= Texte fourni =
━━━━━━━━━━━━━━━━━━━━

Tár est dans l'air du temps, et a hérité de bien de ses défauts. Intrigue sans originalité, analyse pseudo-profonde et méta de l'art, thématiques vues et revues sans pour autant offrir de nouveau point de vue, scènes toutes faites pour offrir à Cate Blanquette son Oscar, fin ouverte à souhait...
Mais de tous ses défauts et toutes ses facilités on pardonne volontiers Tár, car c'est là un film tout bonnement hypnotique que nous livrent Todd Field et Blanchett, et cela pour plusieurs raisons. La séance débute donc (après un générique très long et ennuyeux) sur un Ted Talk où un journaliste déroule tout le CV de la grande chef d'orchestre:
Lydia Tár is many things.

━━━━━━━━━━━━━━━━━━━━

= Données fournies =
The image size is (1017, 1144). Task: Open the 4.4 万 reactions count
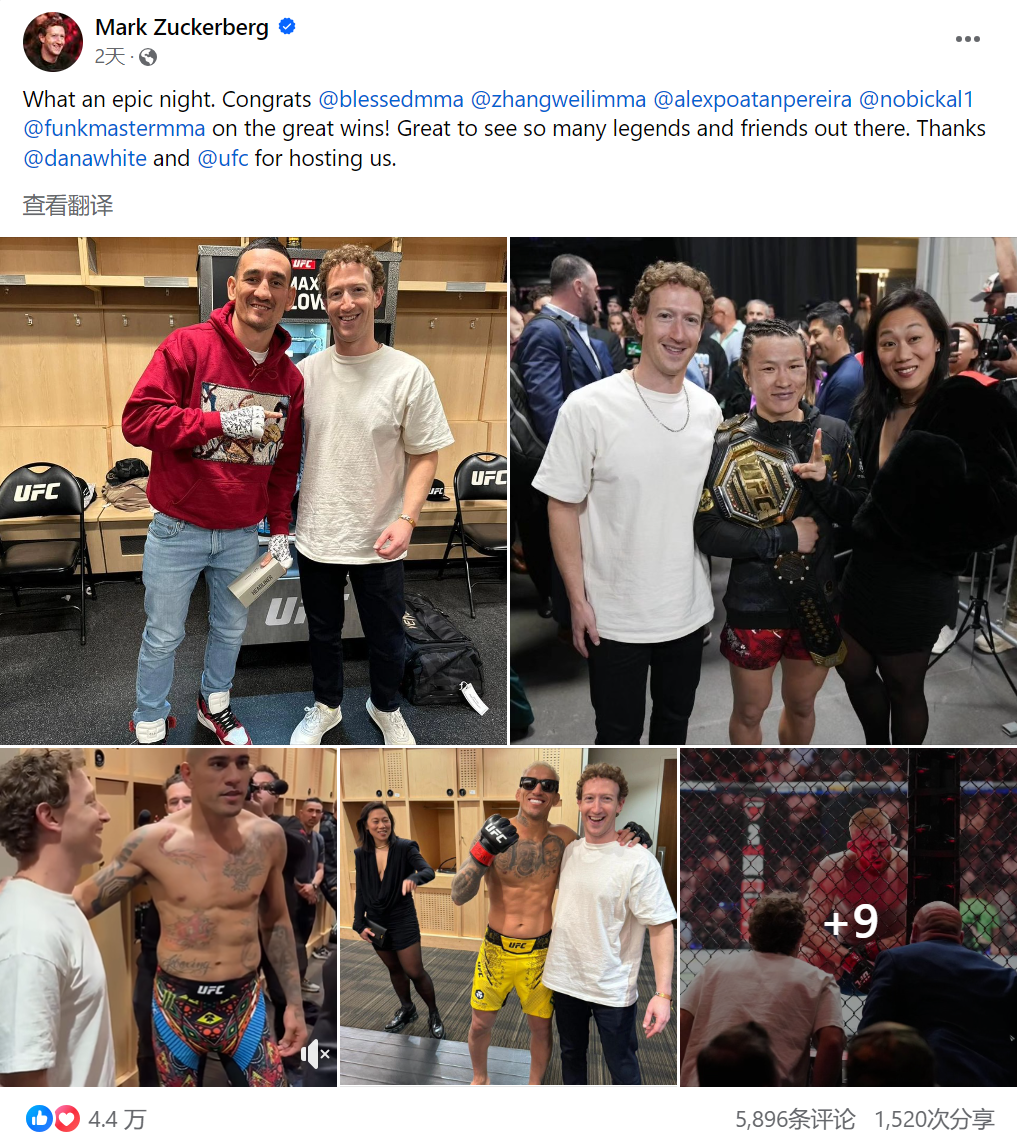(117, 1118)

━━━━━━━━━━━━━━━━━━━━

= Consignes =
**1)** Reprenez le passage de la critique de Tár en commençant par « Mais de tous » et en terminant par « is many things. », en changeant « hypnotique » en « fascinant ».
**2)** Répondez à ces questions sur la critique de Tár.
(a) Avec qui Todd Field livre-t-il le film ?
(b) Comment la fin du film est-elle qualifiée ?
(c) Sur quoi la séance débute-t-elle ?
Appuyez-vous uniquement sur la critique de Tár.

= Corrigés =
**1)**
Mais de tous ses défauts et toutes ses facilités on pardonne volontiers Tár, car c'est là un film tout bonnement fascinant que nous livrent Todd Field et Blanchett, et cela pour plusieurs raisons. La séance débute donc (après un générique très long et ennuyeux) sur un Ted Talk où un journaliste déroule tout le CV de la grande chef d'orchestre:
Lydia Tár is many things.

**2)**
(a) Avec Blanchett.
(b) Elle est ouverte à souhait.
(c) Sur un Ted Talk où un journaliste déroule tout le CV de la grande chef d'orchestre.